On-chip mid-IR graphene photodetector integrated with lithium niobate photonic circuit

Abstract

Graphene’s exceptional properties, such as high carrier mobility, zero-band gap, and compatibility, make it an ideal material for mid-infrared (mid-IR) photodetection and on-chip integration. Lithium niobite ($LiNbO_3$) is a promising material for chip-scale photonics due to its electro-optic properties and low optical loss in the mid-IR region. In this study, I present a mid-IR graphene photodetector (PD) integrated with a $LiNbO_3$ platform and investigate its potential applications in lab-on-a-chip systems. The mid-IR graphene PD is designed and fabricated with a $LiNbO_3$ waveguide. I also designed the electro-optic modulator based on the racetrack-resonator to integrate with graphene PD. I achieved mid-IR photodetection with a responsivity of $1.6 \sim 2.5 mA/W$ in the wavelength range from $3.2 \mu m$ to $3.9 \mu m$ at a bias voltage of $1 V$, which is comparable with other on-chip mid-IR graphene PDs, and with a minimum detectable power of $\sim 100 \mu W$. I conclude that our graphene PD is based on the mechanism of bolometric effect according to the negative photocurrent generation and the absolute value of resistance change when the light is on.

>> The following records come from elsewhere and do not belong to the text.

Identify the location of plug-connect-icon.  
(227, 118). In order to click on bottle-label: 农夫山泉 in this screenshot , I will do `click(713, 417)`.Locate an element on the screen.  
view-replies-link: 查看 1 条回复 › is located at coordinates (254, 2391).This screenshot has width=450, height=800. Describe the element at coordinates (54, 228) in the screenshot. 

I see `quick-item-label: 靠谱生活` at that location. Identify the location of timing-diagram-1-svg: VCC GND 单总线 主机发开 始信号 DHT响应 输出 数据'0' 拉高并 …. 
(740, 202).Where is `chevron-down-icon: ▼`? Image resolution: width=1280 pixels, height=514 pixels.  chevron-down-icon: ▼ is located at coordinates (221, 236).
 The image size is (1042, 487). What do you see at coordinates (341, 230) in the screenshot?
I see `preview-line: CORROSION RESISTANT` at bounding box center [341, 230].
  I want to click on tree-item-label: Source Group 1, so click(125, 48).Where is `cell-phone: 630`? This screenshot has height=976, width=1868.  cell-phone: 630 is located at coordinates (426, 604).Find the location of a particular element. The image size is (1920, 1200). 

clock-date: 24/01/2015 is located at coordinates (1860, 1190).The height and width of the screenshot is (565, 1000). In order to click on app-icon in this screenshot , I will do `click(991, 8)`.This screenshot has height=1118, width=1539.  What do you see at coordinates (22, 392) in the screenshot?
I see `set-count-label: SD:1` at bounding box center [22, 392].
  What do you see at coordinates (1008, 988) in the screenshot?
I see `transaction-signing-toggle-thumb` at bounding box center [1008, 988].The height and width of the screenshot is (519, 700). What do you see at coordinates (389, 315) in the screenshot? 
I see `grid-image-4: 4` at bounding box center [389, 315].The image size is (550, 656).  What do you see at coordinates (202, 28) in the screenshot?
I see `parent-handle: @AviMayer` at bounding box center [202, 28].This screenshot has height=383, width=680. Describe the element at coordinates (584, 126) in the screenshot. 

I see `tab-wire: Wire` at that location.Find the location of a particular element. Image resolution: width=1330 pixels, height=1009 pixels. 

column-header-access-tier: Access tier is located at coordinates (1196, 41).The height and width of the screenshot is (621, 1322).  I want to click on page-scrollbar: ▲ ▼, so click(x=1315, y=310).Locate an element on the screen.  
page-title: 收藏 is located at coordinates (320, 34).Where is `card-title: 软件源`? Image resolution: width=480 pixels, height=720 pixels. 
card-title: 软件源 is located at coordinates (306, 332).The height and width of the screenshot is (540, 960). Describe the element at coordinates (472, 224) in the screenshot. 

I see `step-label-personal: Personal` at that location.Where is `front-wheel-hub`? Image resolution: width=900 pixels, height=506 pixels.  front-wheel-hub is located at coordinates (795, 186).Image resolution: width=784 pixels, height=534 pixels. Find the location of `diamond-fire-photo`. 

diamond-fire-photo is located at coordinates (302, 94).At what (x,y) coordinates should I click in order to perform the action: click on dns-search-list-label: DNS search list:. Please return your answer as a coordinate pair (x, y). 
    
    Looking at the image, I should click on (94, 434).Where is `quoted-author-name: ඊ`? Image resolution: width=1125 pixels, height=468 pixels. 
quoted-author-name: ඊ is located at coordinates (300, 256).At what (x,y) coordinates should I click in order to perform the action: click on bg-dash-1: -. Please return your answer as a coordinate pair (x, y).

In addition, I confirmed that our graphene PD can measure the photocurrent with a modulation frequency of $3.9 kHz$ and $50 kHz$ in the mid-IR and visible region, respectively, by passivating the graphene with $30 nm$ of $Al_2O_3$ layer. Thus, I expect that our graphene PD integrated with an electro-optic modulator has a chance to be utilized in on-chip lock-in photodetection, and applicable to on-chip Fourier-transform mid-IR spectroscopy with a small footprint.